--- TASK ---
Please keep pictures out of the copy, and print exactly the lines from the one containing "Where should I click to: Toggle" through the end of the records.

--- PROVIDED MATERIAL ---
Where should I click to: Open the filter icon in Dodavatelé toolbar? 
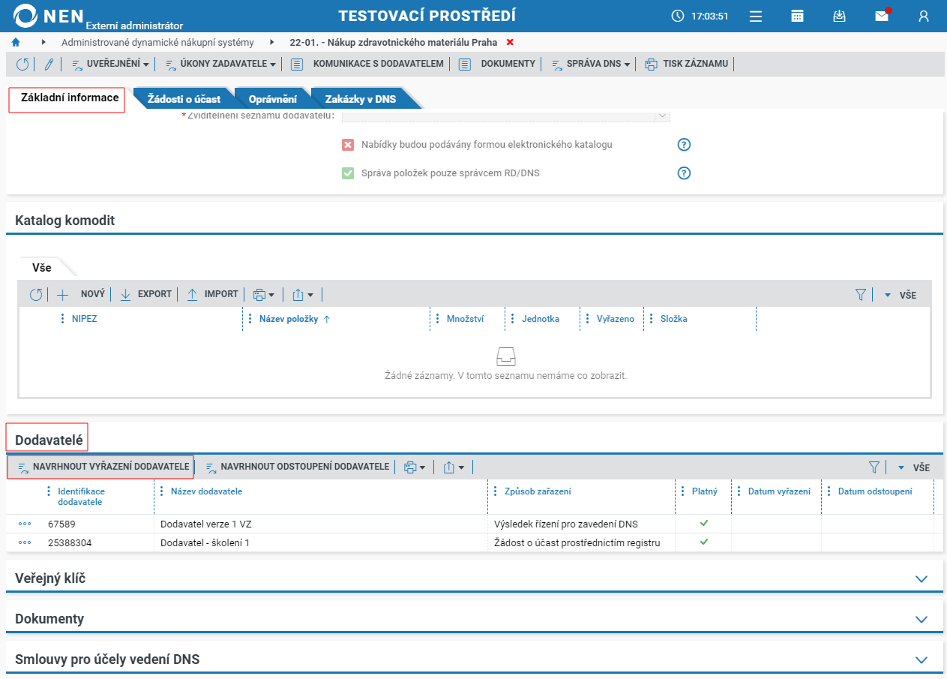874,467
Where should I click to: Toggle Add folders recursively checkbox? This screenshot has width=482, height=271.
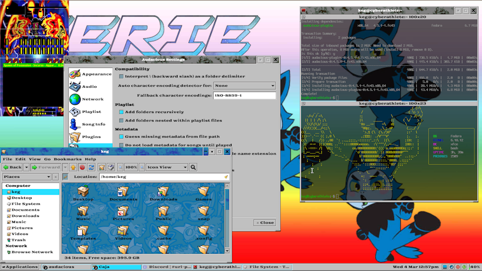[x=122, y=112]
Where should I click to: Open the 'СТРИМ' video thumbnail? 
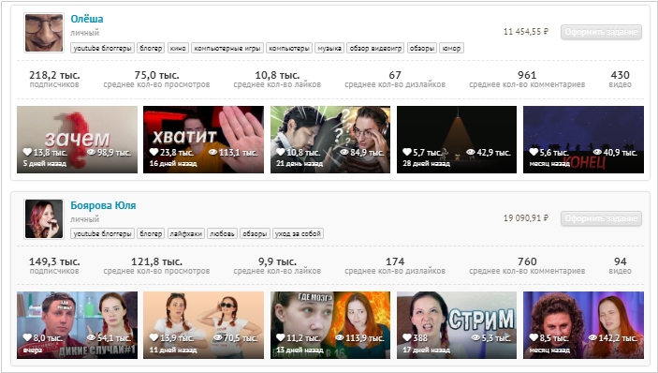(x=457, y=325)
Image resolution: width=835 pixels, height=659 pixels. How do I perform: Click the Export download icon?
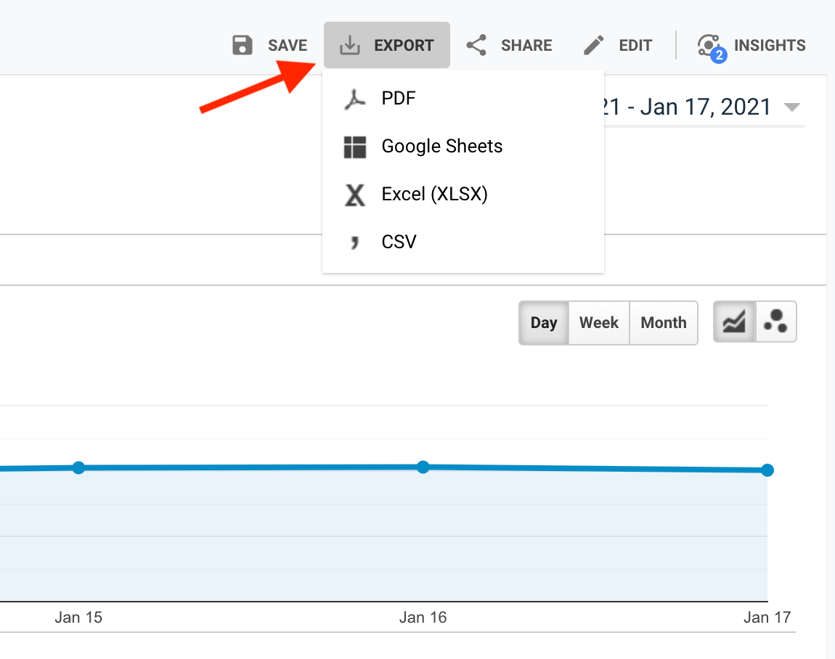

--- OUTPUT OF THE TASK ---
Where should I click to: Toggle Add folders recursively checkbox? This screenshot has width=482, height=271.
[x=122, y=112]
Where should I click to: Open the 'СТРИМ' video thumbnail? 
(x=457, y=325)
Image resolution: width=835 pixels, height=659 pixels. How do I perform: Click the Export download icon?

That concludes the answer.